[Entries taken from a collection]
*****

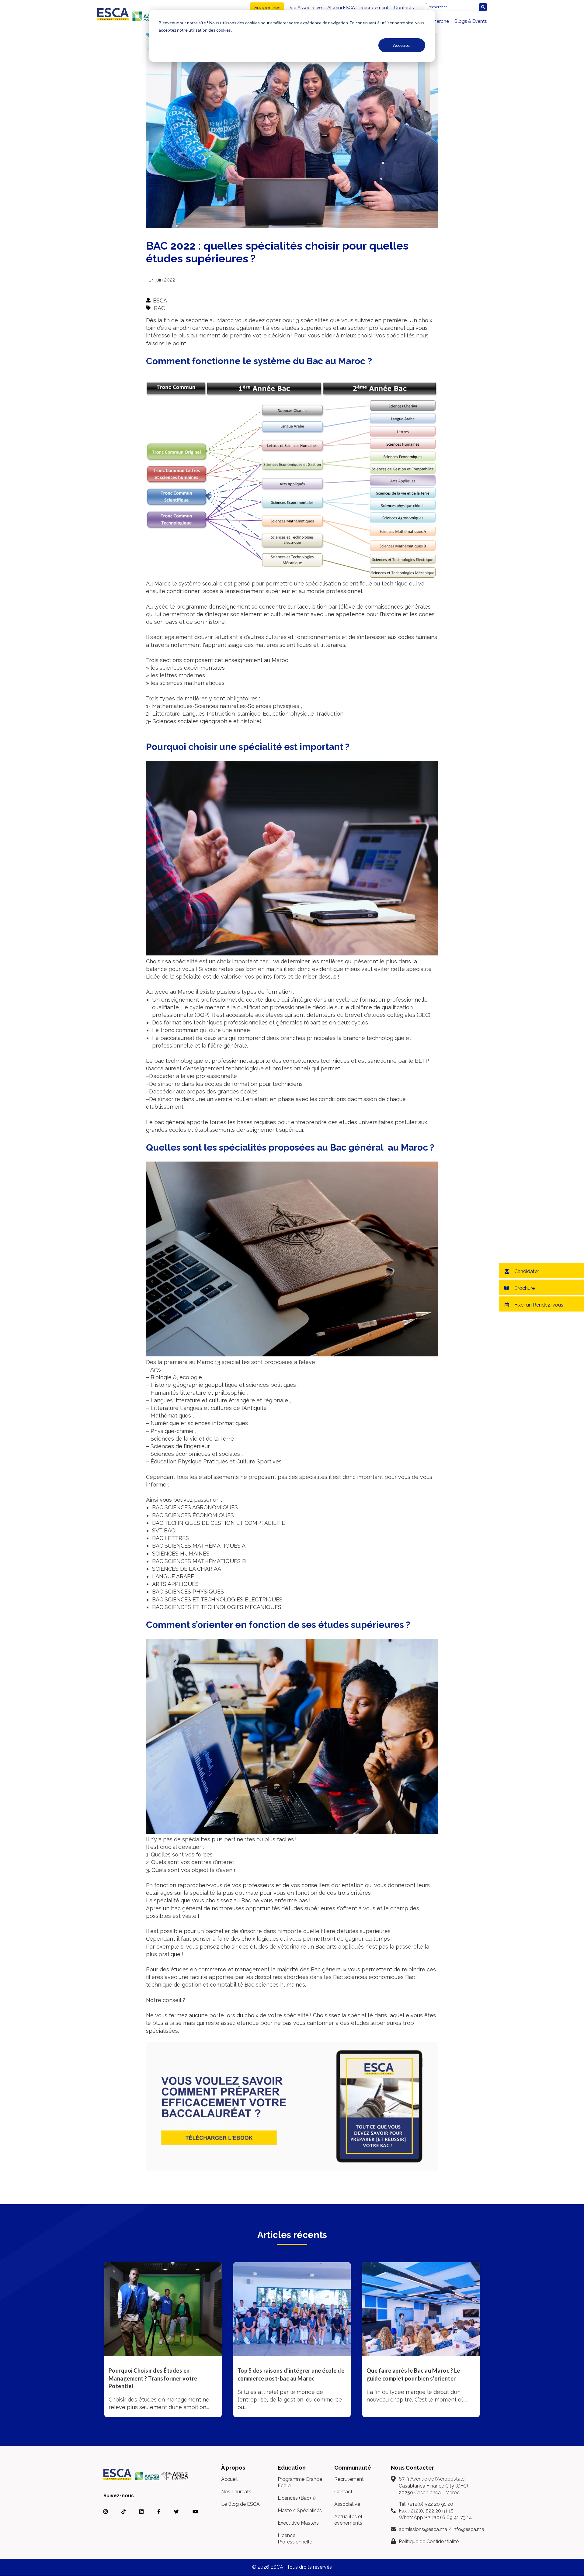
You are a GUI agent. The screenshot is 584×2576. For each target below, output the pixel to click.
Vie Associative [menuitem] (306, 7)
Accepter (402, 45)
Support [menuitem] (263, 7)
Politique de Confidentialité (429, 2541)
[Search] (483, 7)
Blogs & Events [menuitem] (470, 21)
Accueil (229, 2479)
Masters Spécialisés (300, 2510)
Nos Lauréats (236, 2492)
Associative (347, 2504)
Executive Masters (298, 2523)
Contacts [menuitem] (404, 7)
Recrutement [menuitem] (374, 7)
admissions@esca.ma (423, 2529)
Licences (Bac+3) (297, 2498)
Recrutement (349, 2479)
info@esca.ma (468, 2529)
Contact (343, 2492)
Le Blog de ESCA (240, 2504)
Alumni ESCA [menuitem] (341, 7)
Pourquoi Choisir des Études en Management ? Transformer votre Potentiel (153, 2378)
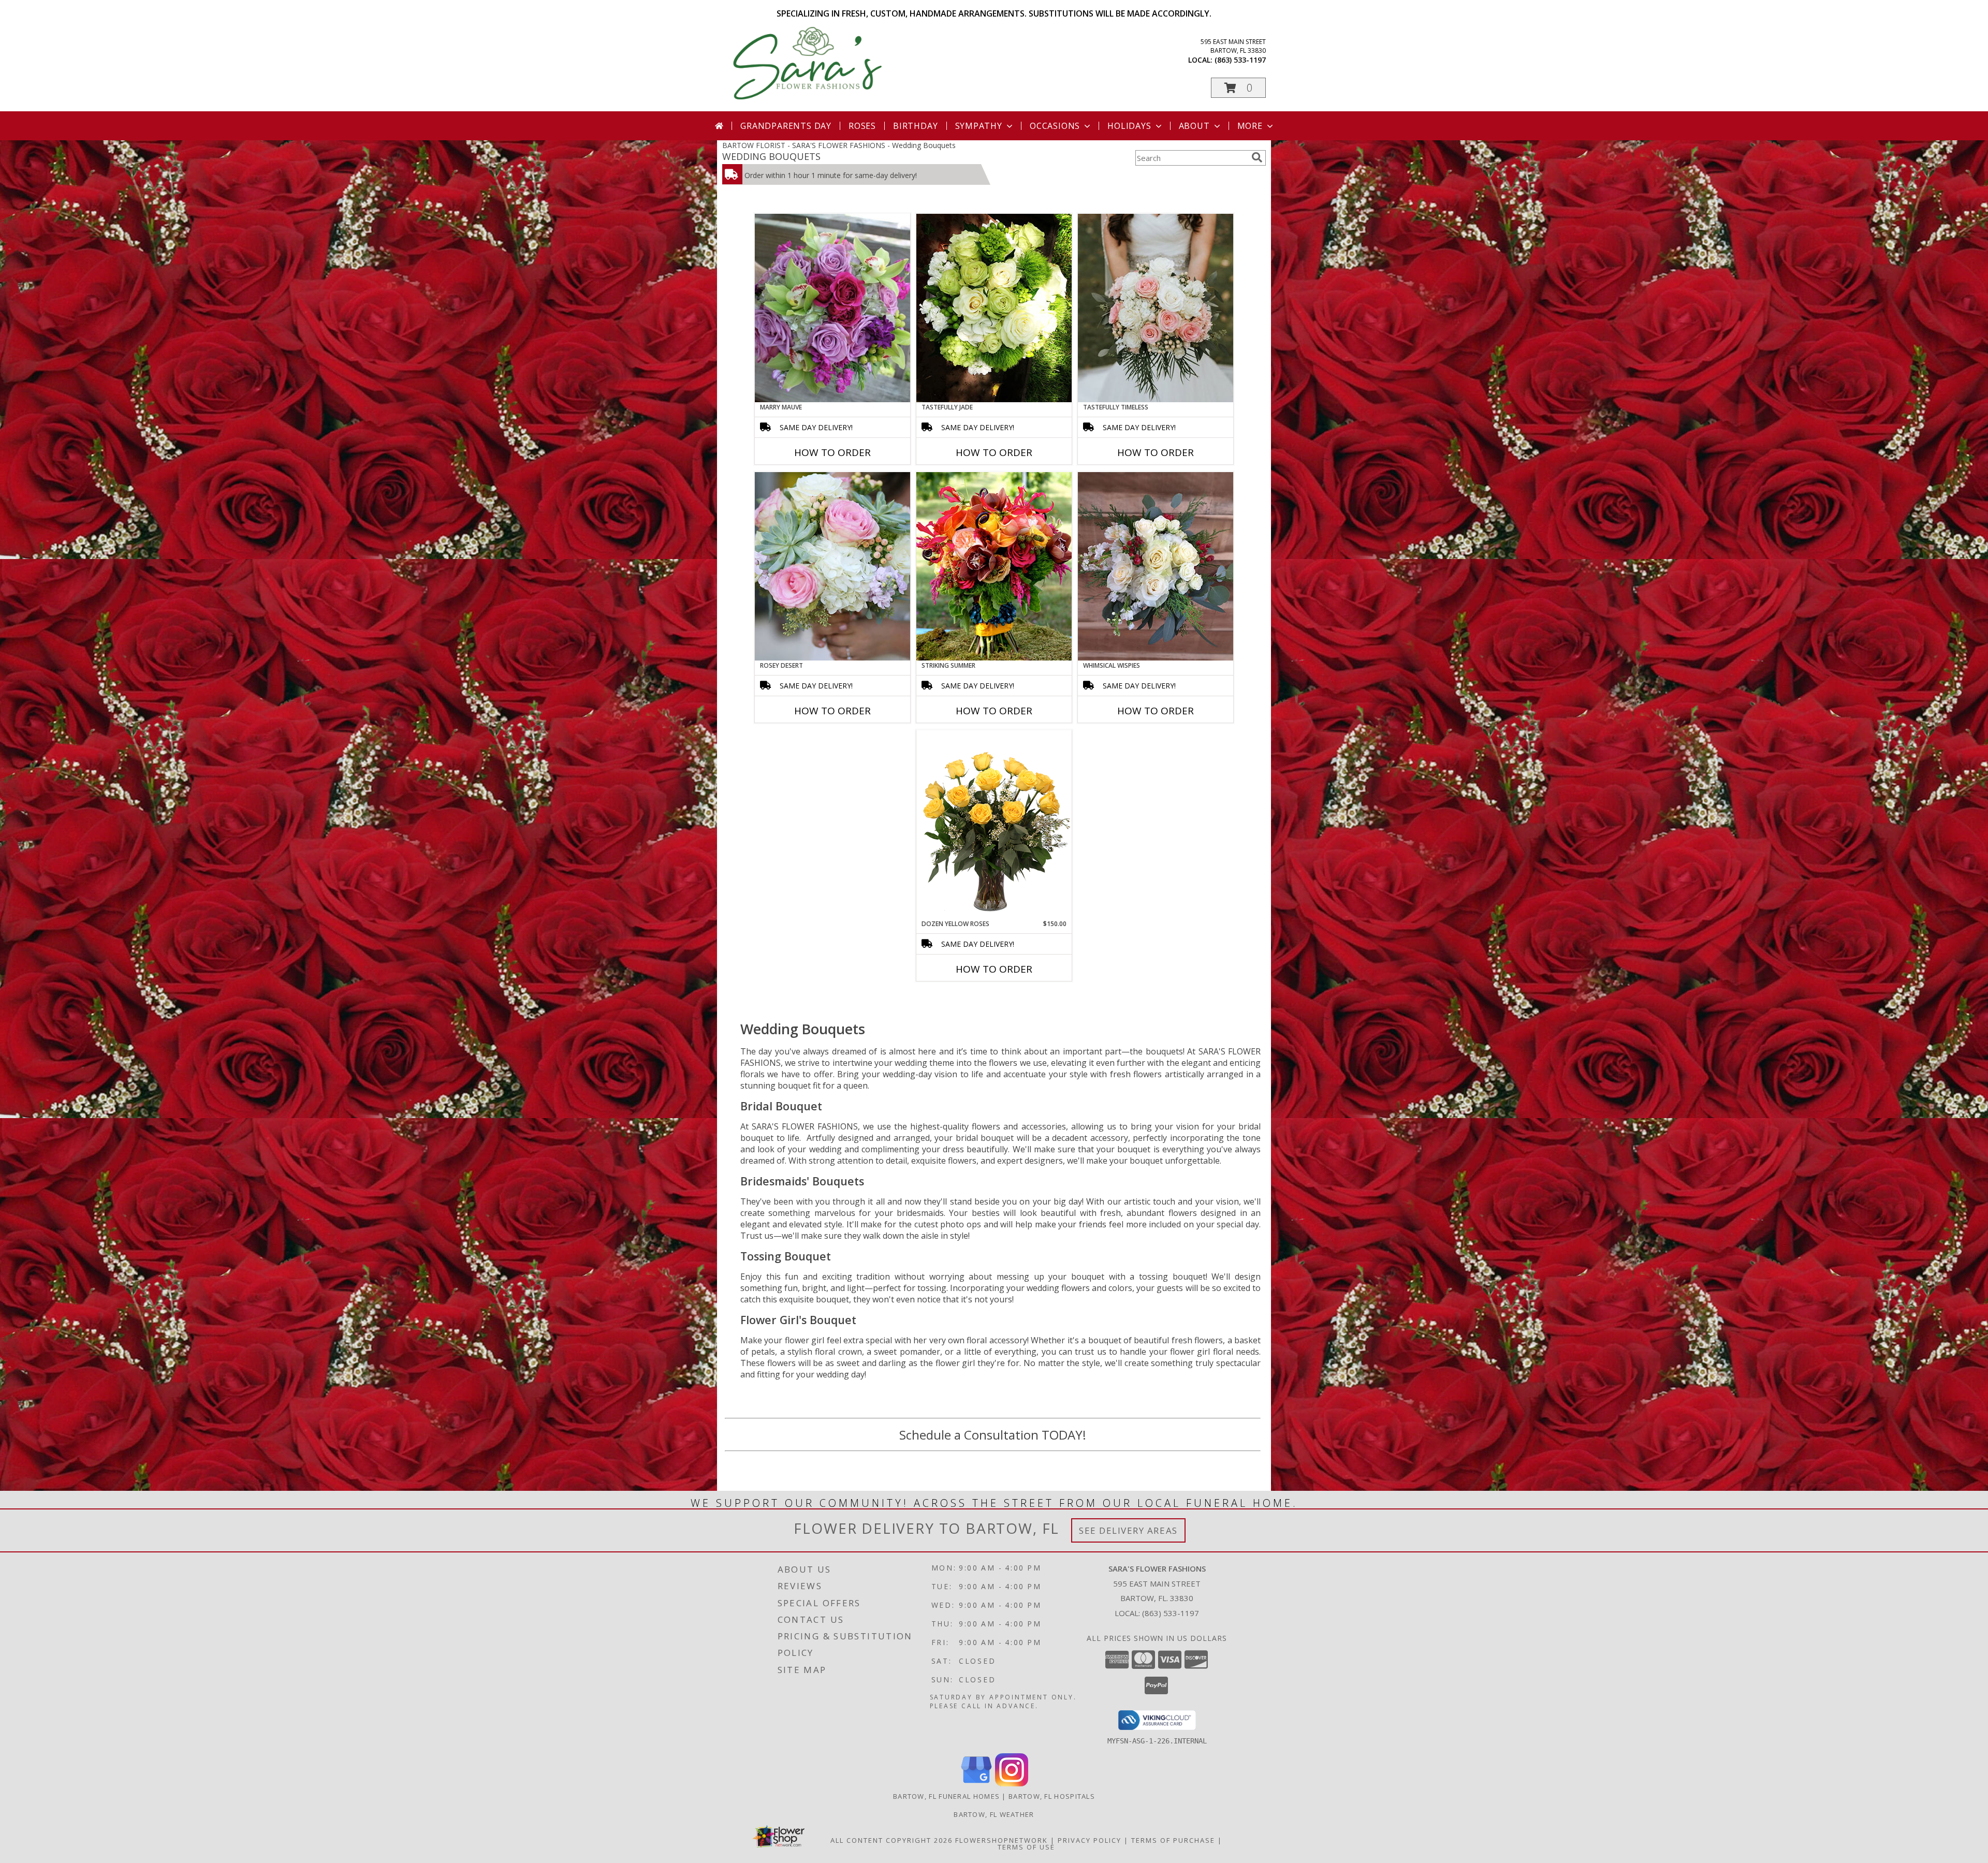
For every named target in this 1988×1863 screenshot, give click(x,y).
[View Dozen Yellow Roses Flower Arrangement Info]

*****

* [THE TASK]: Above are the entries; copy out every line among them that contains the word "Associative".

* [OUTPUT FOR THIS TASK]:
Vie Associative [menuitem] (306, 7)
Associative (347, 2504)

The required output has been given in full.